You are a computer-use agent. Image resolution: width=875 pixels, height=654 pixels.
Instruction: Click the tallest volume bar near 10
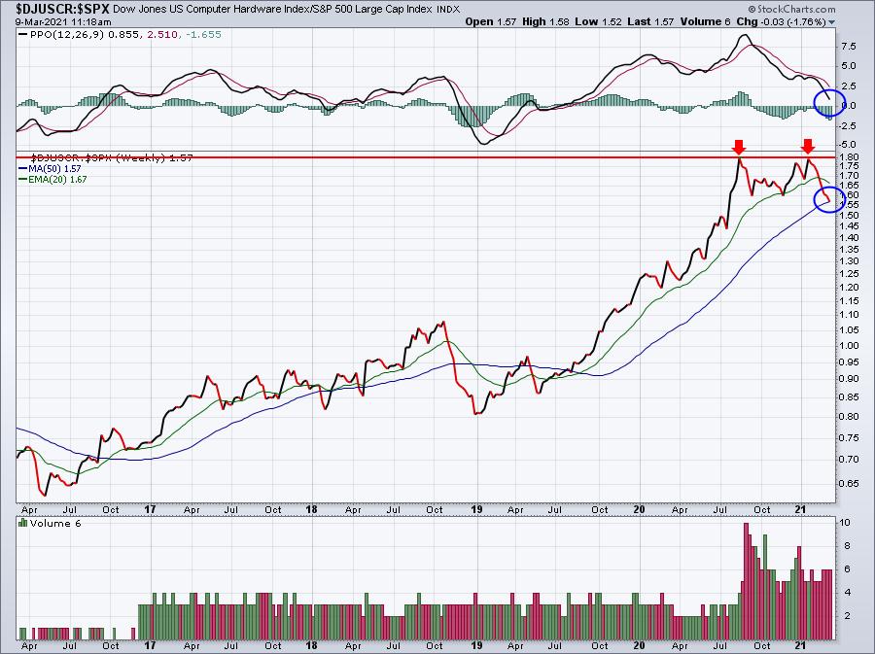(x=746, y=581)
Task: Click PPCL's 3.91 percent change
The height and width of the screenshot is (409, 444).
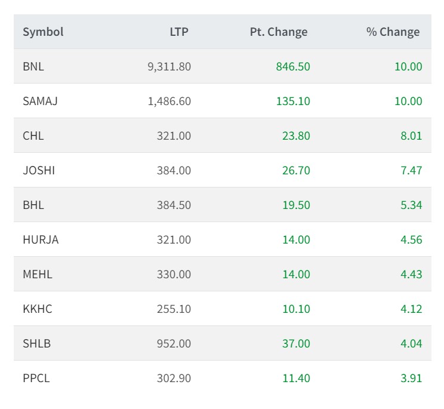Action: [412, 378]
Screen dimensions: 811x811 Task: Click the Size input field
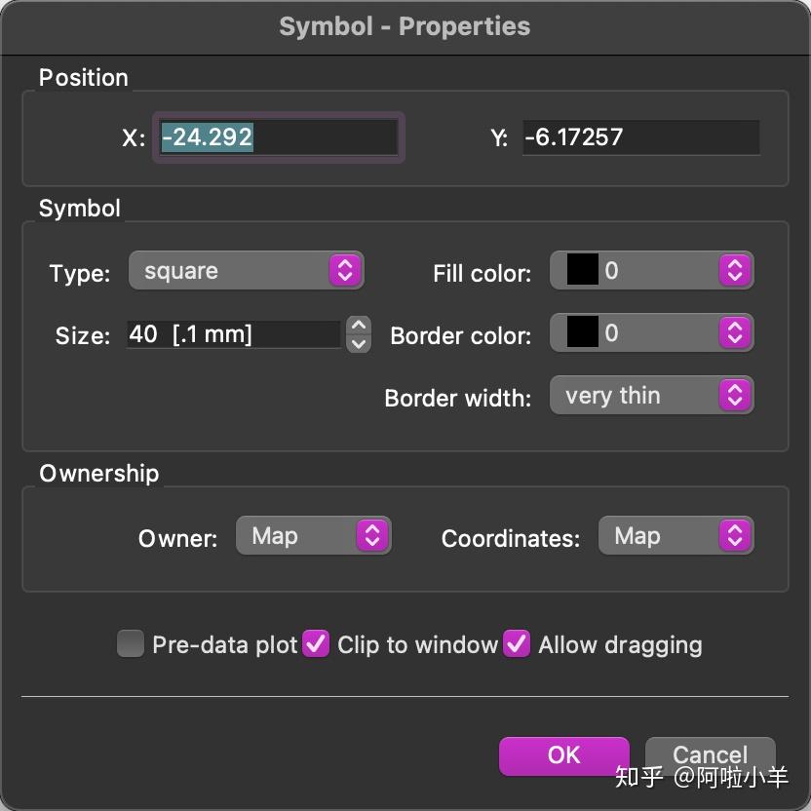coord(233,334)
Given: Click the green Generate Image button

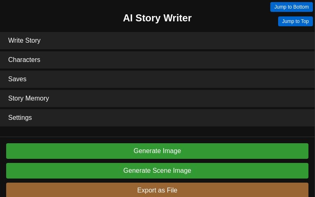Looking at the screenshot, I should tap(157, 151).
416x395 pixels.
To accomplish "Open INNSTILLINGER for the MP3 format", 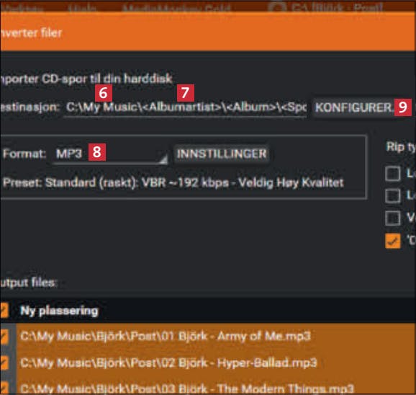I will (x=221, y=154).
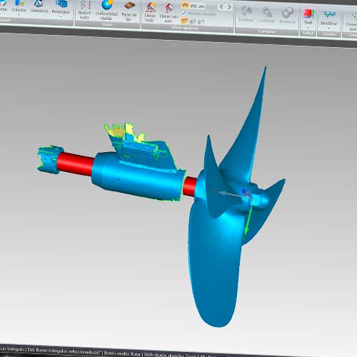The height and width of the screenshot is (357, 357).
Task: Toggle the Mostrar checkbox in fill holes group
Action: tap(184, 13)
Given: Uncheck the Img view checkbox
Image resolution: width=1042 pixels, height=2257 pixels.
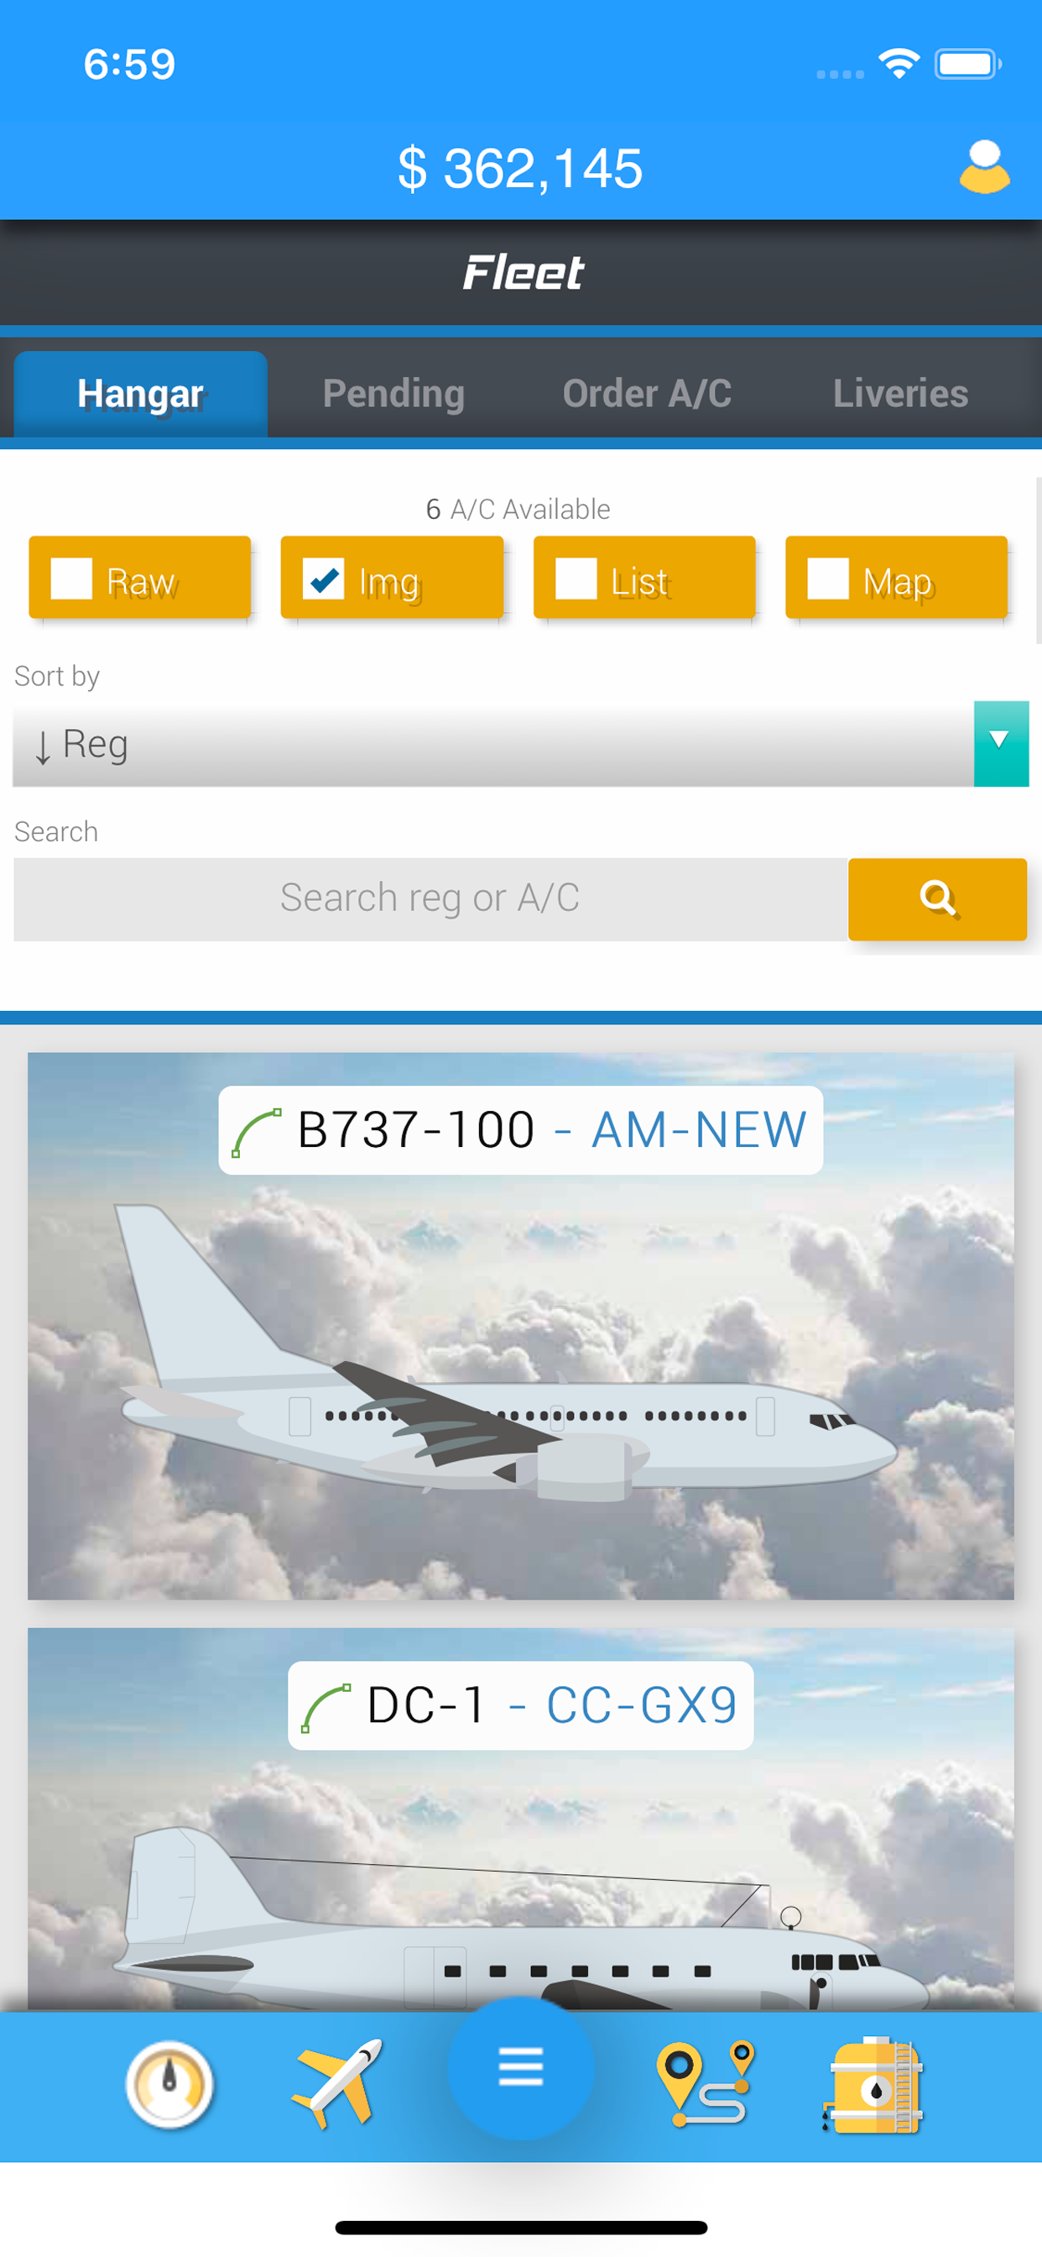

____

Exercise details: Your task is to repeat the opening line of the entries above and each line after it, ending with the line that has "Task: Click PPCL's 3.91 percent change". Do not include the pictures.

Completed exercise:
You are a computer-use agent. Image resolution: width=875 pixels, height=654 pixels.
Instruction: Click the tallest volume bar near 10
(x=746, y=581)
Task: Click PPCL's 3.91 percent change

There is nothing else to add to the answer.